> _What you are asked to do_
Each line, starting at the one with "Mehr erfahren (270, 985)" and running to the end of the data below, is to be set down again exactly, both ends included; leave pictures out.

> _Supplied material_

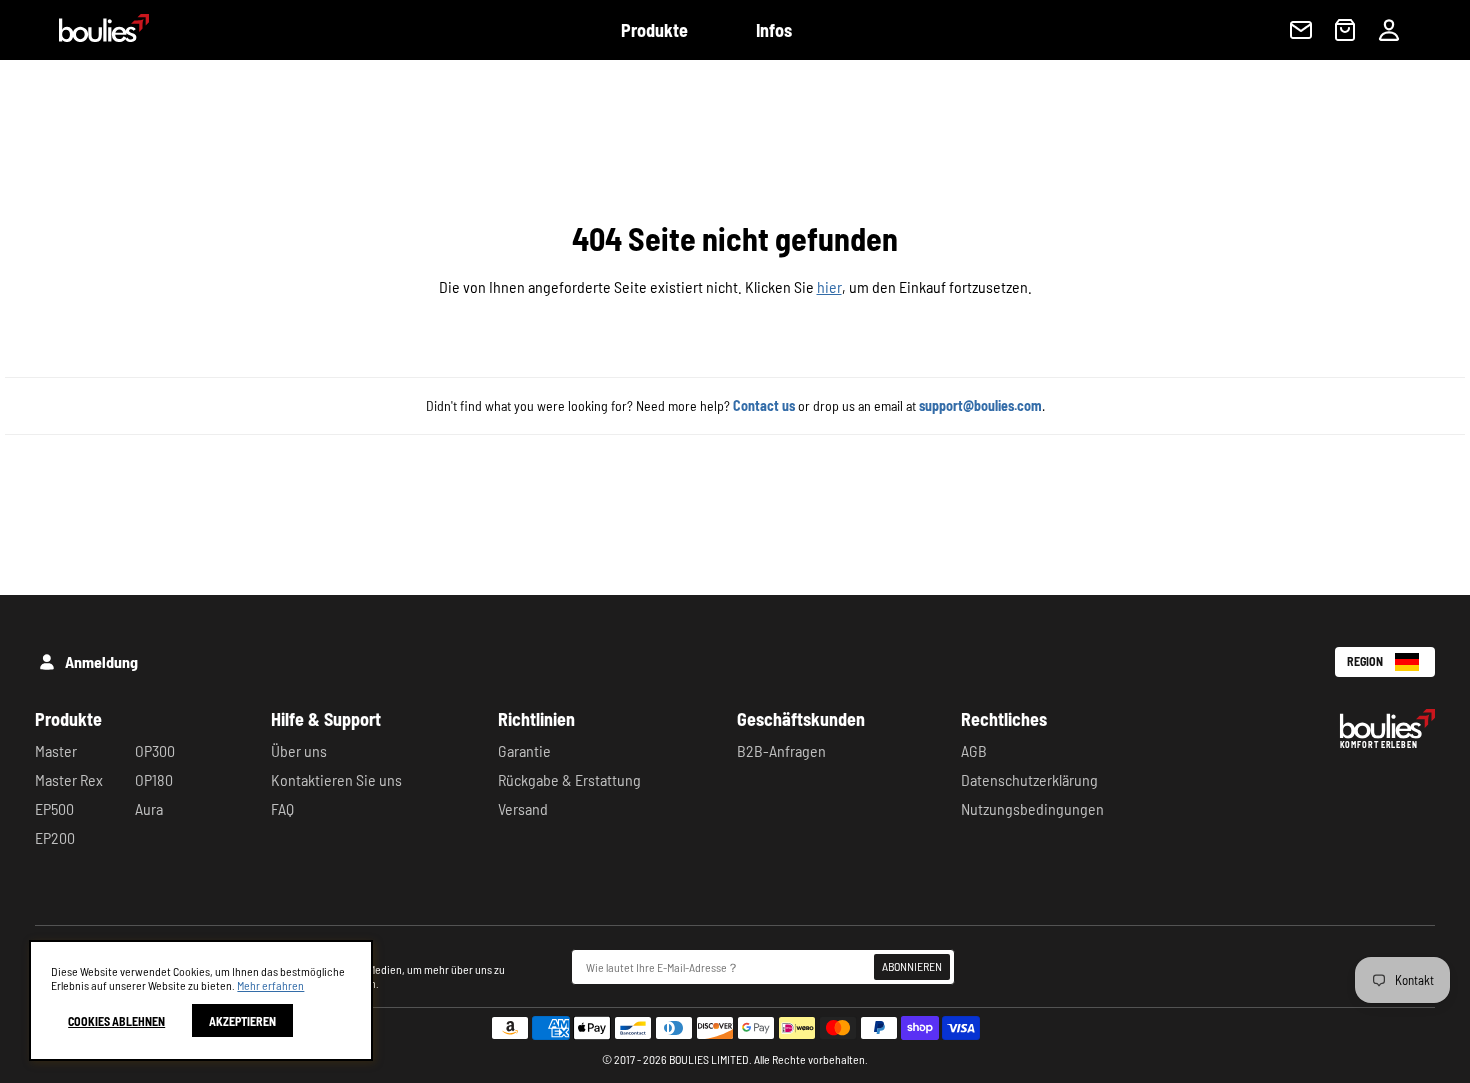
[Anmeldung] (1389, 30)
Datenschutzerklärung (1029, 779)
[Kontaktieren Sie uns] (1301, 30)
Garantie (524, 750)
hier (829, 286)
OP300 (155, 750)
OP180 (154, 779)
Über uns (299, 750)
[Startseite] (92, 35)
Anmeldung (101, 661)
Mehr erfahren (270, 985)
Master (56, 750)
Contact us (764, 405)
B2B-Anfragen (781, 750)
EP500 (54, 808)
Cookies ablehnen (116, 1021)
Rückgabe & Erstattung (569, 779)
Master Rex (69, 779)
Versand (523, 808)
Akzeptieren (242, 1021)
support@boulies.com (980, 405)
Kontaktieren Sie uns (336, 779)
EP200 (55, 837)
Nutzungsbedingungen (1032, 808)
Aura (149, 808)
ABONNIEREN (912, 966)
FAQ (282, 808)
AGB (974, 750)
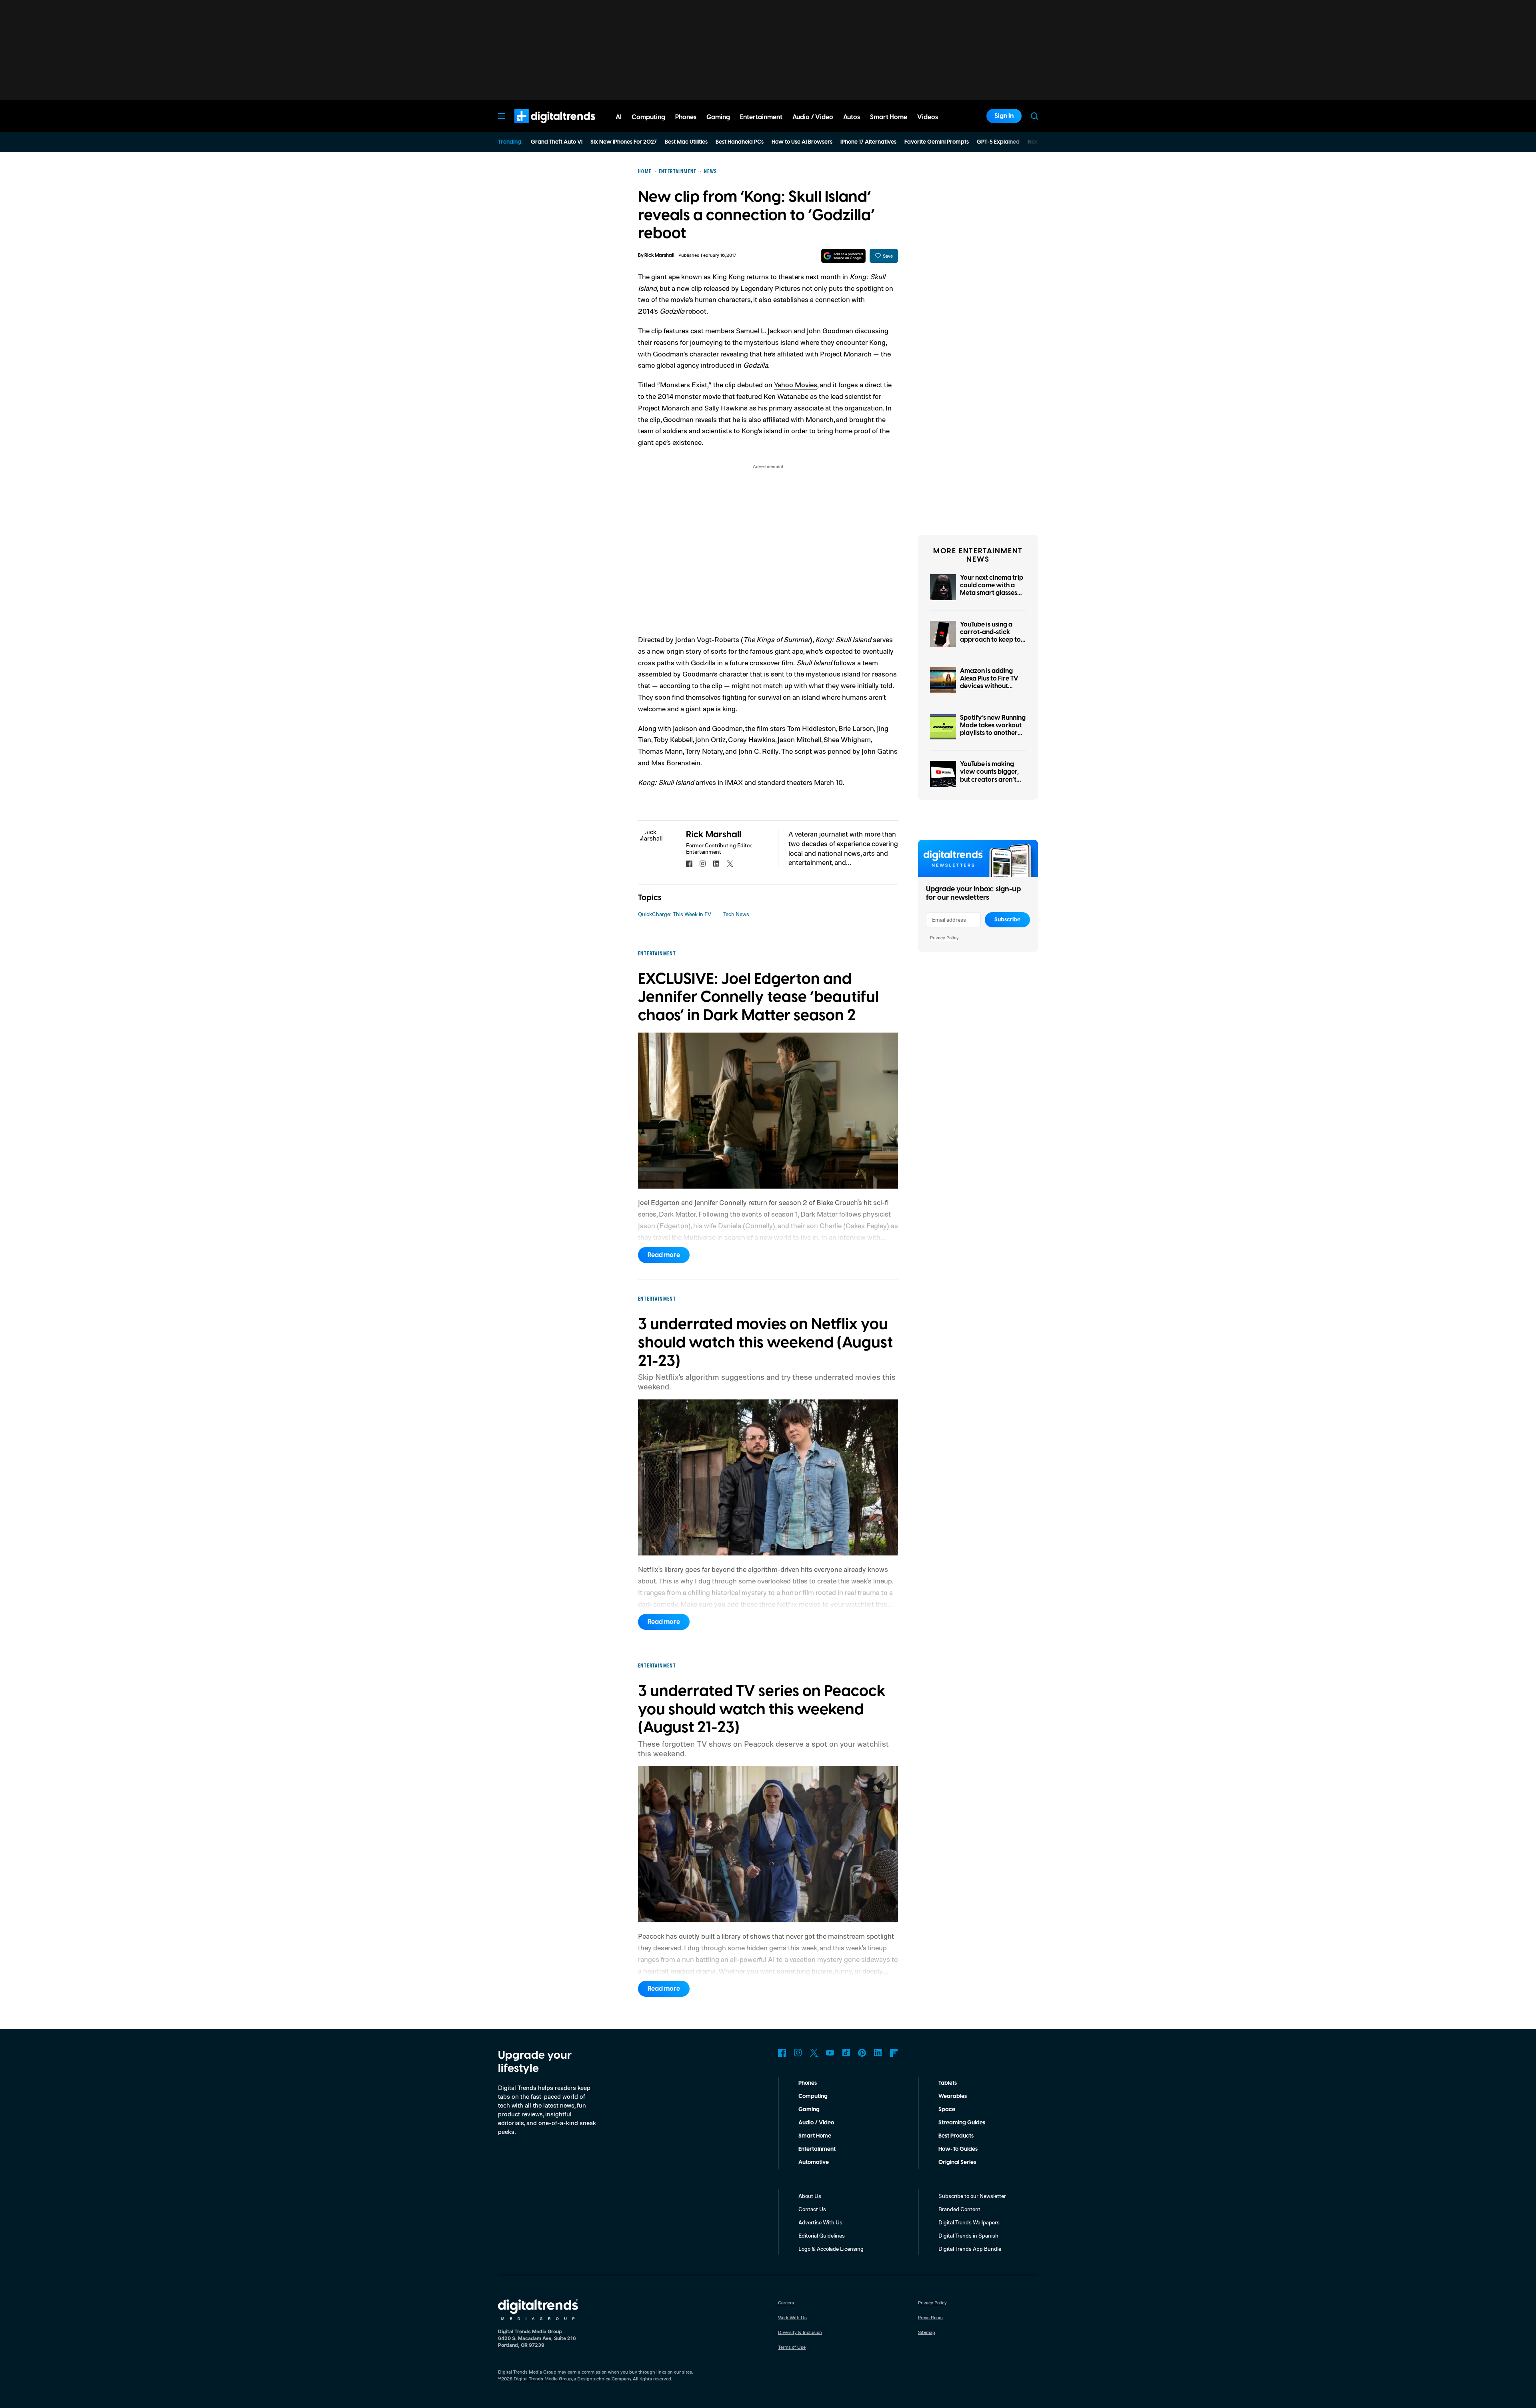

> _Written response_
Mehr erfahren (270, 985)
Master (56, 750)
Contact us (764, 405)
B2B-Anfragen (781, 750)
EP500 (54, 808)
Cookies ablehnen (116, 1021)
Rückgabe & Erstattung (569, 779)
Master Rex (69, 779)
Versand (523, 808)
Akzeptieren (242, 1021)
support@boulies.com (980, 405)
Kontaktieren Sie uns (336, 779)
EP200 (55, 837)
Nutzungsbedingungen (1032, 808)
Aura (149, 808)
ABONNIEREN (912, 966)
FAQ (282, 808)
AGB (974, 750)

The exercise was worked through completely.